Dataset entries:
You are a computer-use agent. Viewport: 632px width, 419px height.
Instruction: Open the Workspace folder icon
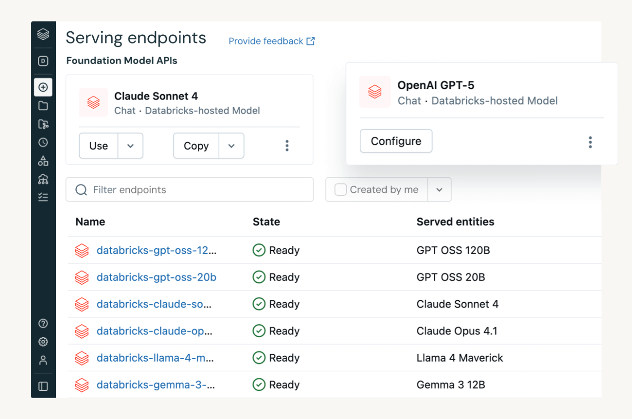pyautogui.click(x=43, y=106)
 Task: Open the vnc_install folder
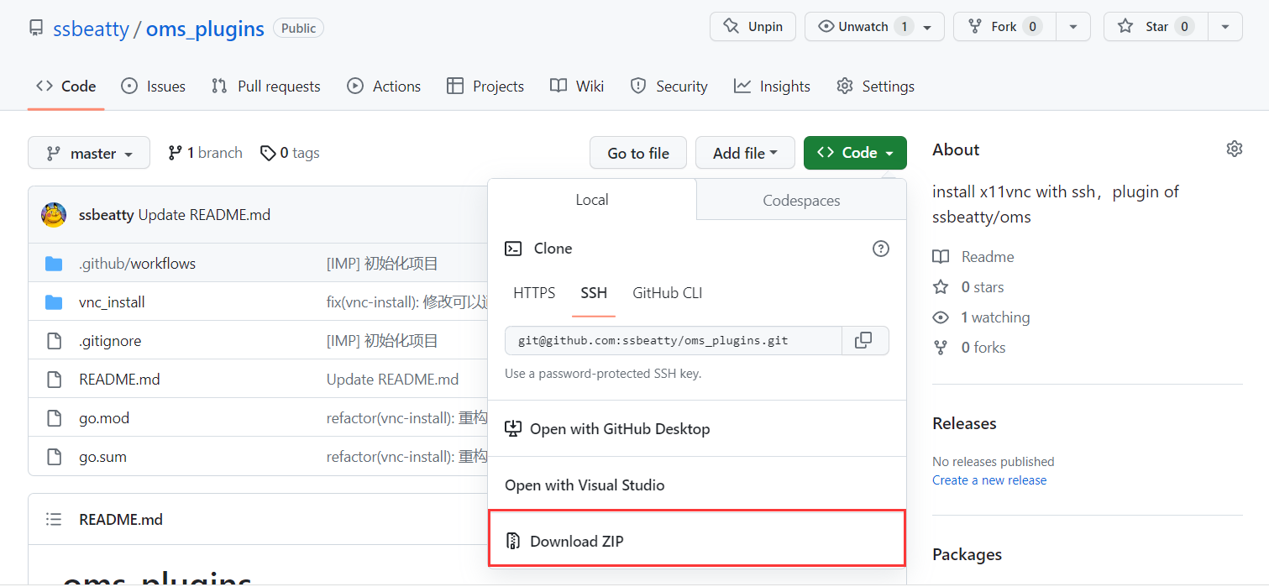[112, 302]
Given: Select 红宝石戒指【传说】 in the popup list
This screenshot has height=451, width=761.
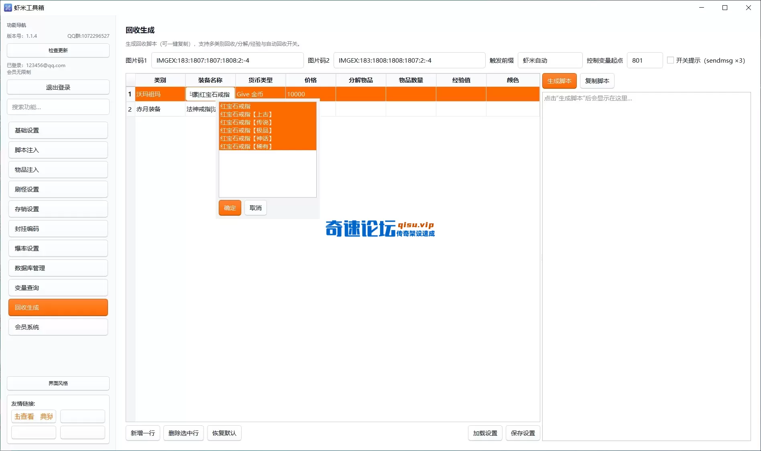Looking at the screenshot, I should click(246, 122).
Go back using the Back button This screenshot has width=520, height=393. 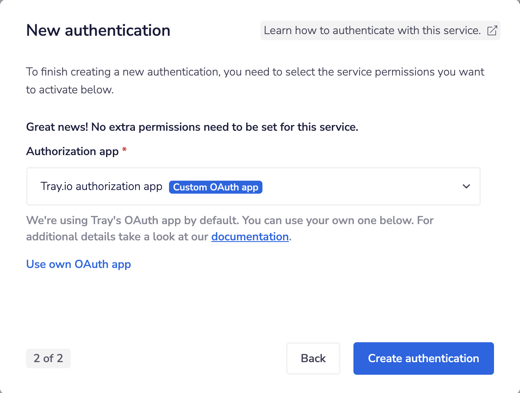tap(313, 358)
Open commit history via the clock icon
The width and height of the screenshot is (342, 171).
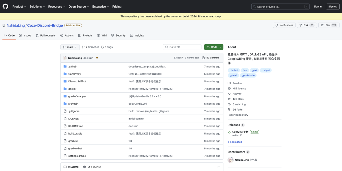[203, 58]
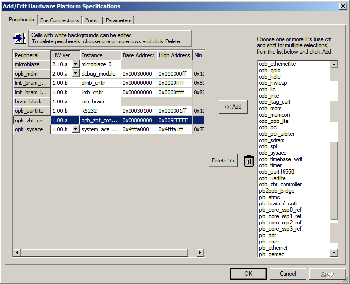The width and height of the screenshot is (350, 284).
Task: Select the bram_block peripheral row header
Action: click(x=31, y=101)
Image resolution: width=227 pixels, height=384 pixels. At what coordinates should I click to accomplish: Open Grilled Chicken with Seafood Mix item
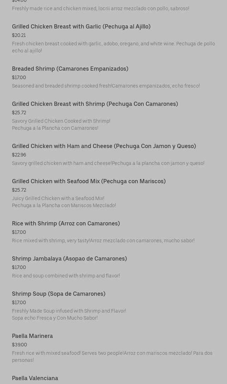[89, 181]
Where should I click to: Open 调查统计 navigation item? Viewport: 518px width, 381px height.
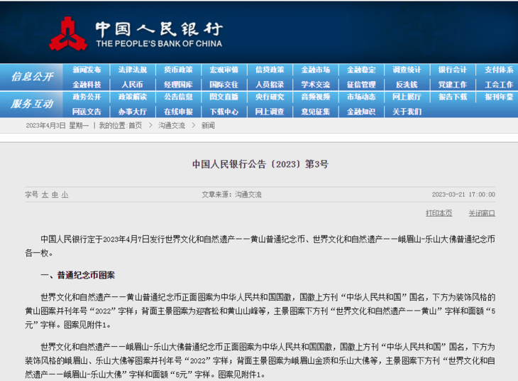[x=407, y=70]
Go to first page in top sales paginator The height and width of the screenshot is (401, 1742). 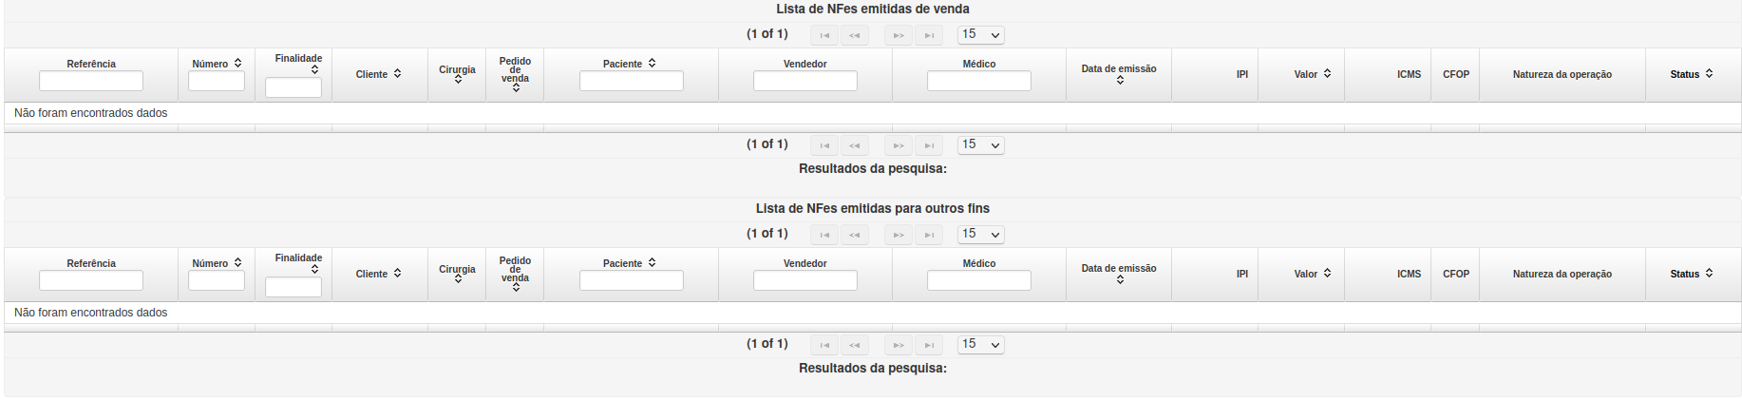pyautogui.click(x=824, y=35)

§ Required action
Transcribe exactly each line of the records from the start up to and including the one with "Given: Select 红宝石戒指【传说】 in the popup list", and leave out every picture.

§ Written reply
You are a computer-use agent. Viewport: 632px width, 419px height.
Instruction: Open the Workspace folder icon
pyautogui.click(x=43, y=106)
 Task: Open the vnc_install folder
[112, 302]
Given: Select 红宝石戒指【传说】 in the popup list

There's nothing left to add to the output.